The law of unintended consequences is essentially that the actions of people—and especially of government—always have unanticipated or “unintended” effects. Economists and other social scientists examine policies in light of the power of unintended consequences; politicians and popular opinion largely ignore it.

I recently had a chance to see the law of unintended consequences in action. Iowa's Medicaid program is proposing preauthorization requirements for newer antipsychotics that will, in effect, limit first-line antipsychotic access to many suffers of schizophrenia. Iowa's Medicaid situation is typical of policy discussions in many states (and probably in the future for Medicare Part D plans). In a vacuum, the policy decision makes sense: limiting first-line access to newer antipsychotics will save money in the state's Medicaid pharmaceutical budget (although in Iowa there were no projections of how much money will be saved per year). However, if you look beyond the line item to the management of schizophrenia and its total system costs, this strategy is penny-wise and pound-foolish (to paraphrase Ben Franklin).

I testified on behalf of NAMI Iowa to the Iowa Medicaid Pharmaceutical & Therapeutic Committee. My perspective is that when considering opportunities for reducing schizophrenia's costs to state government, requiring prior authorization for antipsychotics is a poor policy choice. Many better options for managing schizophrenia's costs exist, which would be more effective and less expensive for the citizens of Iowa. My opinion is based on three factors:

  • The state spending issue. Schizophrenia presents unique policy and planning challenges for state health and social service systems. The government—particularly state and local governments—pays for the majority of the treatment and social services for individuals with schizophrenia. In fact, we spend more in corrections and social service costs for individuals with untreated and poorly treated mental illness than we spend on all mental health treatment resources for these individuals. Although 1% of the population has schizophrenia, people with schizophrenia use 20% of mental health treatment resources and 55% of corrections and social service resources for people with mental illness. The cost savings the state will achieve by limiting access to antipsychotics is a fraction of the total spending on the treatment of this illness—and likely will increase state costs in other areas.

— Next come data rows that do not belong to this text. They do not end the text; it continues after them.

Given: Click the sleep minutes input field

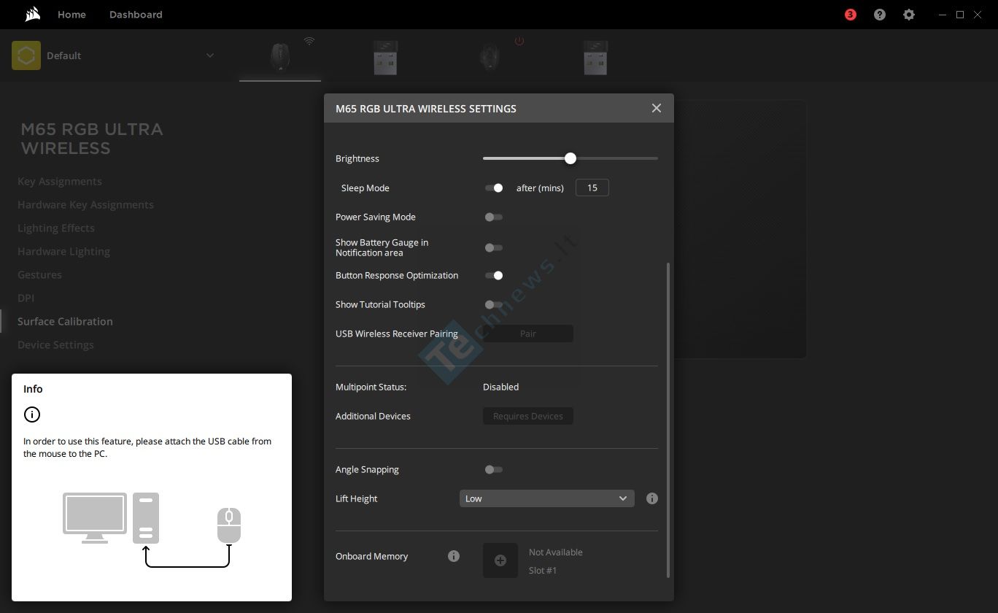Looking at the screenshot, I should (x=592, y=188).
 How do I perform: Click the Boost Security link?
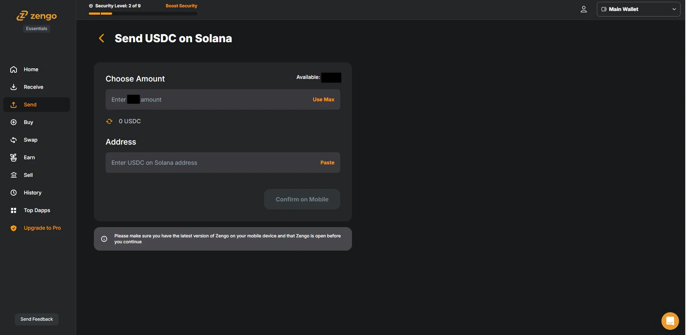pos(181,6)
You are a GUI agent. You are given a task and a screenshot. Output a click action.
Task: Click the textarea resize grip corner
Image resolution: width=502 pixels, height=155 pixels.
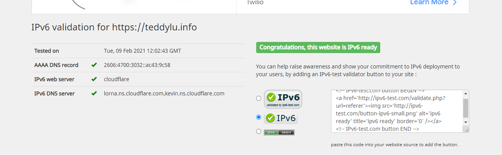click(x=467, y=130)
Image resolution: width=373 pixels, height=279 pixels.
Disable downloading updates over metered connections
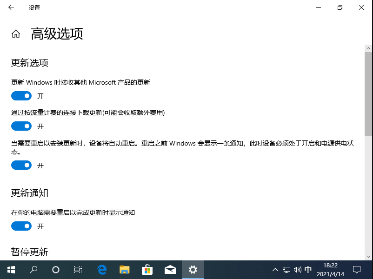(x=21, y=126)
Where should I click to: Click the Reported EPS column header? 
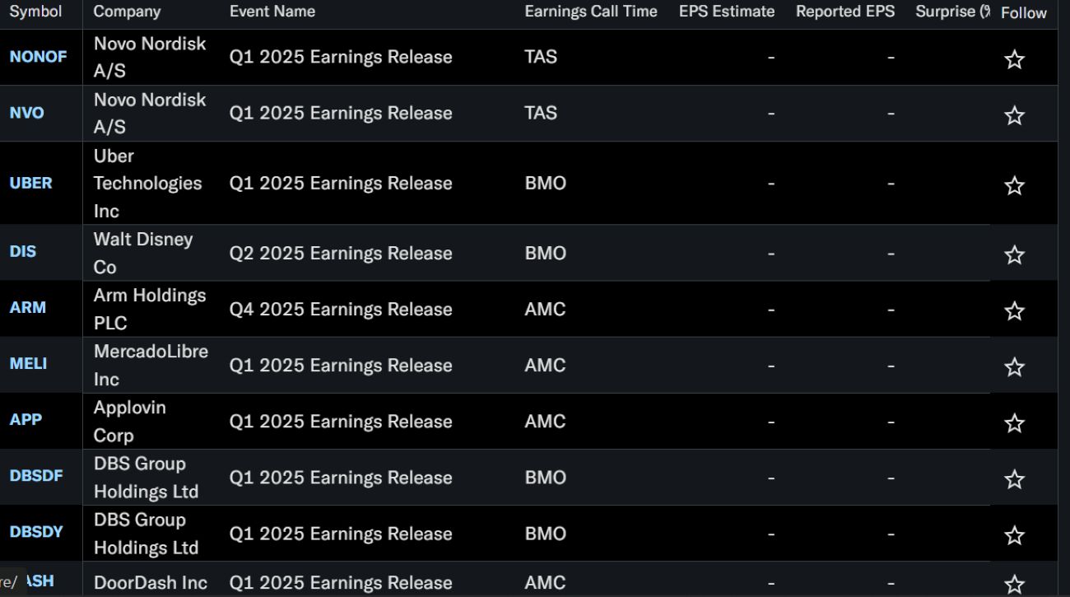(x=844, y=12)
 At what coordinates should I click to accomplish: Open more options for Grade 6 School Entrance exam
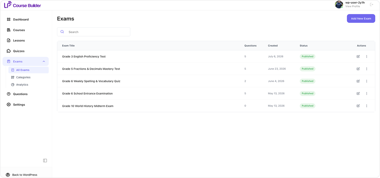point(367,93)
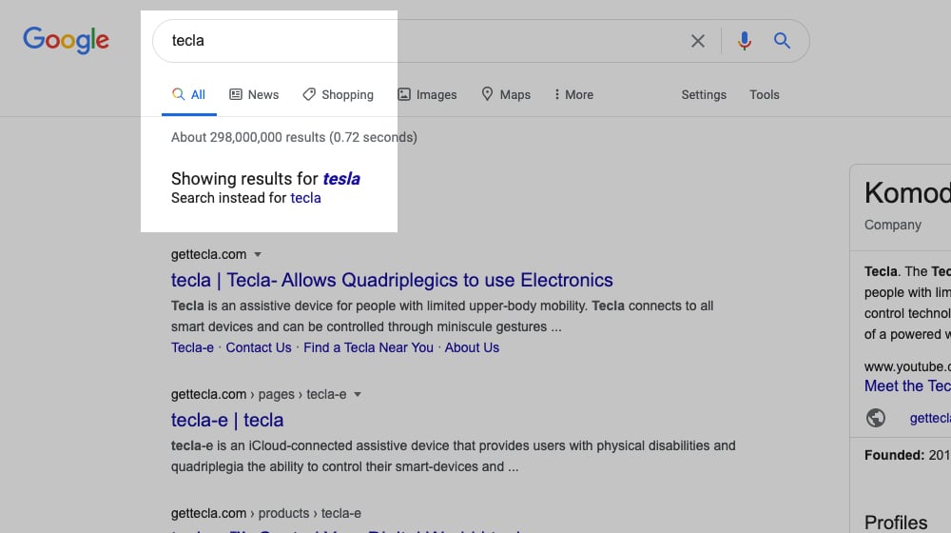Open the 'tecla-e | tecla' result
Viewport: 951px width, 533px height.
click(227, 420)
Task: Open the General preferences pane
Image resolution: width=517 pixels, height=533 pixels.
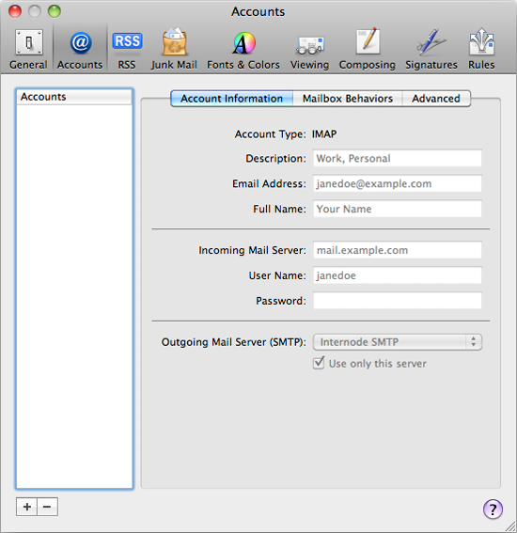Action: 28,49

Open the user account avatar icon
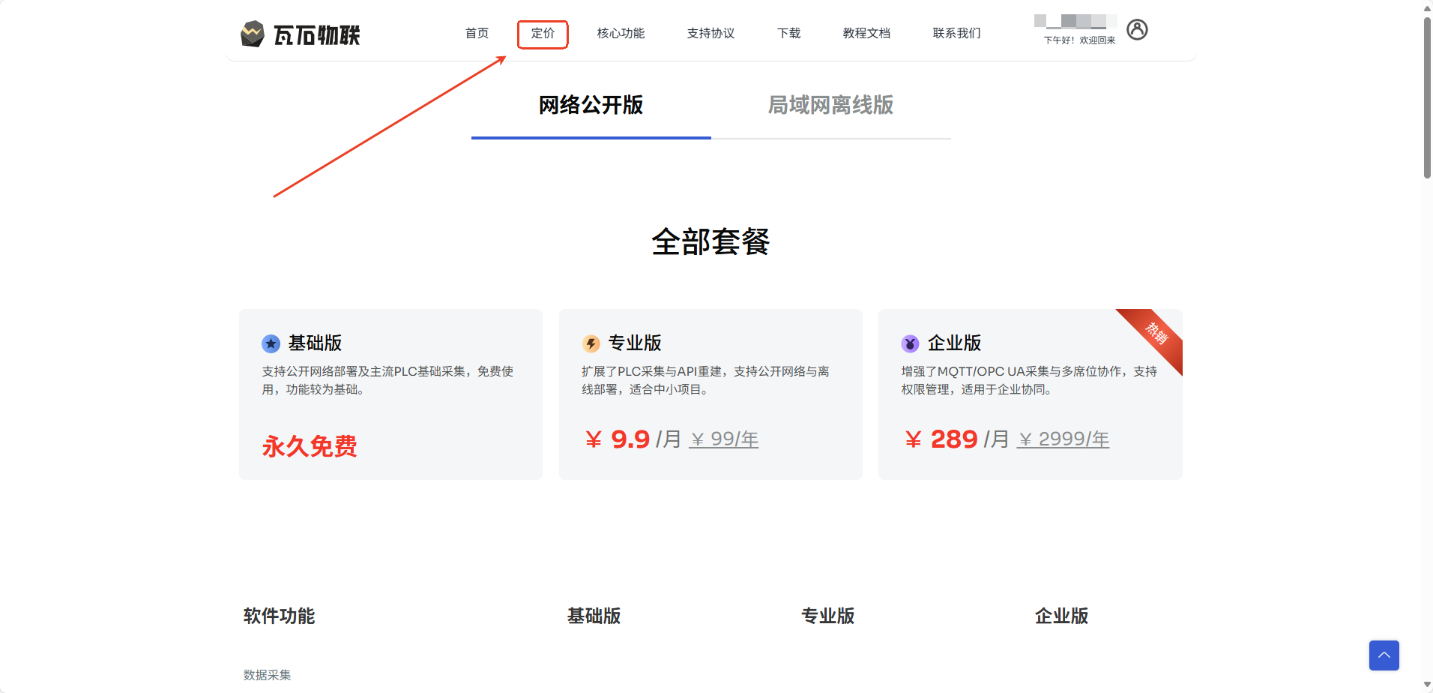coord(1136,30)

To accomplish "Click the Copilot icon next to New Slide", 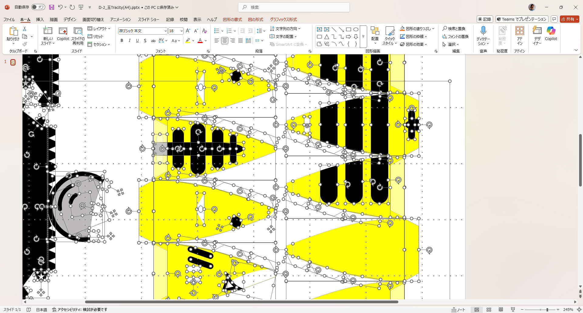I will [x=63, y=33].
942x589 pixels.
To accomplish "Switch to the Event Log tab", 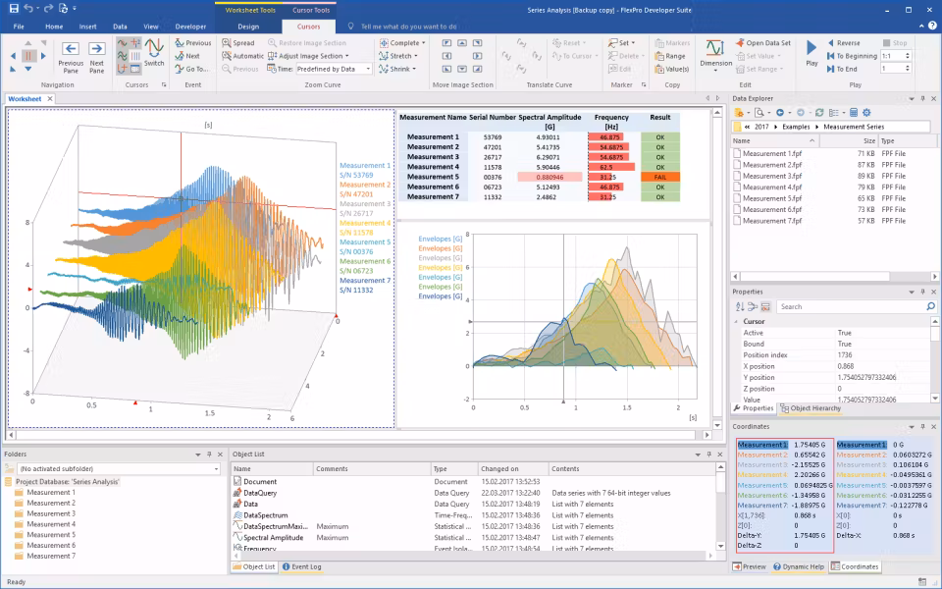I will click(x=300, y=566).
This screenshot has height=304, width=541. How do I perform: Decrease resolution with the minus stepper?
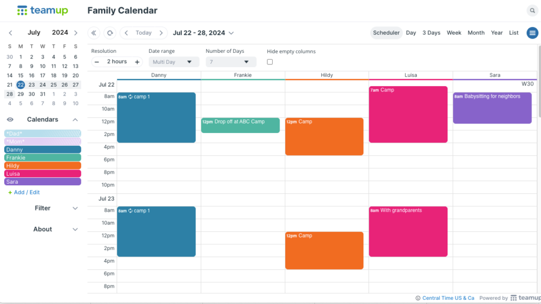point(97,61)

  • Cost-offset research data. Recovery-focused treatment of schizophrenia is effective and has been demonstrated to reduce mental health system costs by decreasing the use of psychiatric hospitals, emergency rooms, jails and prisons, and social service agencies. For many consumers, availability of a full range of medication options plays a critical role in recovery. Ready access to appropriate medication using recovery-focused disease management models is the key to achieving system cost savings.

  • Evidence-based treatment models. For people suffering from schizophrenia, the technology available to support recovery has been limited until recently. Patients now have six newer antipsychotics in addition to a number of pre-1990 agents. Each is a significantly different chemical compound with markedly different effectiveness and side effects, and we have not yet completed the research to match these newer medications to patients by age, race, ethnicity, sex, or genetic factors. For this reason, a full range of medications is required for the consumer and his/her physician to find an effective treatment match. This is consistent with SAMHSA's 2005 evidence-based treatment guidelines for medication management.

My perspectives on behalf of NAMI Iowa weren't persuasive enough: The committee voted to recommend a number of policies requiring medication preauthorization. If the Iowa legislature approves this, we'll have a living laboratory for measuring those unintended consequences.

Monica E. Oss, Editor Emeritus of Behavioral Healthcare, is CEO of OPEN MINDS, a research and management consulting firm for the behavioral health and social services field.